▶ **TEKST**:
____

Een ander voorstel van de Europese Commissie is een tijdelijke solidariteitsbijdrage voor de overwinsten van de olie-, gas-, steenkool- en raffinaderijsectoren. Verder komt zij met maatregelen om energiebedrijven te helpen die in liquiditeitsproblemen komen vanwege de huidige volatiele energiemarkt. Hoe grilliger de energiemarkt is, des te groter is namelijk hun liquiditeitsbehoefte.
Toekomstmuziek
Ook is er een verhit debat gaande over of en hoe Europa op de gasmarkt moet ingrijpen. De verschillende EU-lidstaten hebben hierover nog geen consensus bereikt. Diverse opties liggen op tafel, zoals een plafond aan de gasprijs. Stet: “Tot nu toe hebben we echter alleen empirisch bewijs van hoe het in de praktijk kan uitpakken in de vorm van de maatregelen die Spanje en Portugal momenteel hanteren. Zij hebben een aardgasprijsplafond vastgesteld en compenseren vervolgens de gasleveranciers. Als je de gasprijs beperkt, wordt elektriciteit natuurlijk goedkoper. Het voordeel hiervan is dat je ook de windfall profits vermindert, want als je de prijs verlaagt, verlaag je die voor iedereen. Dus in zekere zin is dit al een soort herverdeling.”
Maar deze maatregel kent de nodige nadelen, legt de onderzoeker uit. "Gasgestookte energiecentrales worden op deze manier meer concurrerend. Zo zagen we in Spanje een grotere toename van het gasverbruik dan het jaar ervoor. In de andere Europese landen daalt dit juist. Daarnaast is het gevolg dat goedkopere elektriciteit nu uit Spanje naar Frankrijk gaat. Dus als je deze maatregel op Europees niveau invoert, kan het zomaar gebeuren dat veel goedkope elektriciteit uit de Europese Unie naar bijvoorbeeld het Verenigd Koninkrijk vloeit. En je kunt met goedkopere elektriciteit ook de vraag juist weer stimuleren. De discussie is evenwel nog steeds gaande en in sommige landen ligt de maatregel heel gevoelig.”

____

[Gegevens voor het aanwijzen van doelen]

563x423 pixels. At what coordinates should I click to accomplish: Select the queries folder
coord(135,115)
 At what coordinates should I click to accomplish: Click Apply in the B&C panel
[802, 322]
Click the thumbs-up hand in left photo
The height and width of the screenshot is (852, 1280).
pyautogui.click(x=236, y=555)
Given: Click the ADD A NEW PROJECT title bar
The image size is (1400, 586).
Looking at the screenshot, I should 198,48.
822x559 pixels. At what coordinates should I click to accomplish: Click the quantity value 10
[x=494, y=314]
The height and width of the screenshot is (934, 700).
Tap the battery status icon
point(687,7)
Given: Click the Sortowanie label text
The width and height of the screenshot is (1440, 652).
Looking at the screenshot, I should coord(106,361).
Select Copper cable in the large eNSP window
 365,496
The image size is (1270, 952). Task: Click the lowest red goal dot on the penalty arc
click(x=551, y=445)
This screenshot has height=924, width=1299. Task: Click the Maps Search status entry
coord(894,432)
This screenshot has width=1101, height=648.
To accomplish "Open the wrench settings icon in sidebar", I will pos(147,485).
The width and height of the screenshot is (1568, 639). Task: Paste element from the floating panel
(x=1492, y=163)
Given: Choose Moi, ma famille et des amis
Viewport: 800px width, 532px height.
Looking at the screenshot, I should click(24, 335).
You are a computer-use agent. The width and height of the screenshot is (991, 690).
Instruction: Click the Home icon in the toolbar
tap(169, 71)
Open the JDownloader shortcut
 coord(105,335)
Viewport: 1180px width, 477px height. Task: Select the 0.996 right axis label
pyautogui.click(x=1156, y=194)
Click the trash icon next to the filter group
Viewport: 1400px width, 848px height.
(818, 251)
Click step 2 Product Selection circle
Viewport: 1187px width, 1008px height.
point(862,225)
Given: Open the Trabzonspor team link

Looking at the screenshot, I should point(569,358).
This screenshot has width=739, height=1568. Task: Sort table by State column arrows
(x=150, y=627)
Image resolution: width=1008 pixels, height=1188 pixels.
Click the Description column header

____

Bewerk de tekst over de Europese energiemaatregelen: schrijf alles vanaf "Een ander voorstel" tot en met "namelijk hun liquiditeitsbehoefte." opnieuw uit, met "crisisheffing" in plaats van "solidariteitsbijdrage". Deze gegevens staan los van de tekst.

Een ander voorstel van de Europese Commissie is een tijdelijke crisisheffing voor de overwinsten van de olie-, gas-, steenkool- en raffinaderijsectoren. Verder komt zij met maatregelen om energiebedrijven te helpen die in liquiditeitsproblemen komen vanwege de huidige volatiele energiemarkt. Hoe grilliger de energiemarkt is, des te groter is namelijk hun liquiditeitsbehoefte.